POL90: Report 2 Guide

Introduction

Imagine if we were interested in how attitudes about civil unrest in the 1970s influenced political views. To investigate, we could use the American National Election Study Timeseries to model and plot how something like the relationship between the 1972 Unrest Scale relates to feelings toward the Republican presidential candidate.

# tidyverse packages
library(tidyverse)
library(janitor)

# data translation
library(foreign)
library(haven)

# plotting
library(ggridges)
library(sjPlot)

# with sjPlot, for changing labels
library(sjlabelled)

# tables
library(stargazer)

Load data

anes <- haven::read_dta("anes_timeseries_cdf_dta/anes_timeseries_cdf_stata13.dta")

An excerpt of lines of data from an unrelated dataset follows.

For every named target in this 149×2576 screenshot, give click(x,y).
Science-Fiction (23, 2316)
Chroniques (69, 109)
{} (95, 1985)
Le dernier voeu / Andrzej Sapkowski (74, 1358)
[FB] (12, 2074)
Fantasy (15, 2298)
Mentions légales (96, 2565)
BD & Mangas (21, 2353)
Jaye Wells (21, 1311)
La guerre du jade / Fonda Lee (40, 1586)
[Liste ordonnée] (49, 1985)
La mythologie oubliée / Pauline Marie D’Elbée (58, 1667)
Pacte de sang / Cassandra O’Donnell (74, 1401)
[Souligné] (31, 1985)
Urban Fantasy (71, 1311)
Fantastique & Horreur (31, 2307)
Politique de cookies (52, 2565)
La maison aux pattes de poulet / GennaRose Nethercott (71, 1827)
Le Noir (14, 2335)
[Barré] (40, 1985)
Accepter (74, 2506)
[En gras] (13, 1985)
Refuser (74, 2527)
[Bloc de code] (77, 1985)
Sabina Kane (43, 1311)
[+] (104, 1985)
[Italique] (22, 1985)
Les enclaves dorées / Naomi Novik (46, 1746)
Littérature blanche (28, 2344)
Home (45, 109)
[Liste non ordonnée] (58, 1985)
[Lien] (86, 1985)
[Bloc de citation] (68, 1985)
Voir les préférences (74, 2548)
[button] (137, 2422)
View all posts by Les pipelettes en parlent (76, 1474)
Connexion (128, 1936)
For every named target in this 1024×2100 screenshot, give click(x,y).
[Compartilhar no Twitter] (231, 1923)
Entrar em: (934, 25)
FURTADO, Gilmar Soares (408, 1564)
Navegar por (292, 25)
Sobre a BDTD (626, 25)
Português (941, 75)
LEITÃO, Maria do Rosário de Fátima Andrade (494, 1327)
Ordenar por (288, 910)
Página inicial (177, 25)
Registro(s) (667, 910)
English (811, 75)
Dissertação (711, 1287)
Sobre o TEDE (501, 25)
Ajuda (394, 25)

NOTE: The haven package has a useful feature when importing the formats .dta or .sav which is that it keeps each columns label information that is stored with those data. For example we might look at the variable V201600 and we can see the @ label that tells us the question description. This is called metadata (data about our data). We can also see that the type of data is dbl+lbl. This is short for double — typical of numeric data that’s not integers — and label.

Identify column label with `sjlabelled::get_label` (without S)

# get column label with `get_label` (NO S)
sjlabelled::get_label(anes$VCF0104)  # sex

[1] "Respondent - Gender"

sjlabelled::get_label(anes$VCF0426) # thermometer GOP candidate

[1] "Thermometer - Republican Presidential Candidate"

Identify meaning of responses with `sjlabelled::get_labels` (with S)

# get column label with `get_label` 
sjlabelled::get_label(anes$VCF0105a)

[1] "Race-ethnicity summary, 7 categories"

So we know anes$VCF0105a is a measure of self-reported race but it can still be hard to know what the responses mean. For example, what does race = 5 mean?

table(anes$VCF0105a)


    1     2     3     4     5     6     7 
46035  6906   565   340  3942   561    55

The codebook will have answers but we can also use sjlabelled::get_labels (with an S) to learn how the numbers map to categories (in this case race).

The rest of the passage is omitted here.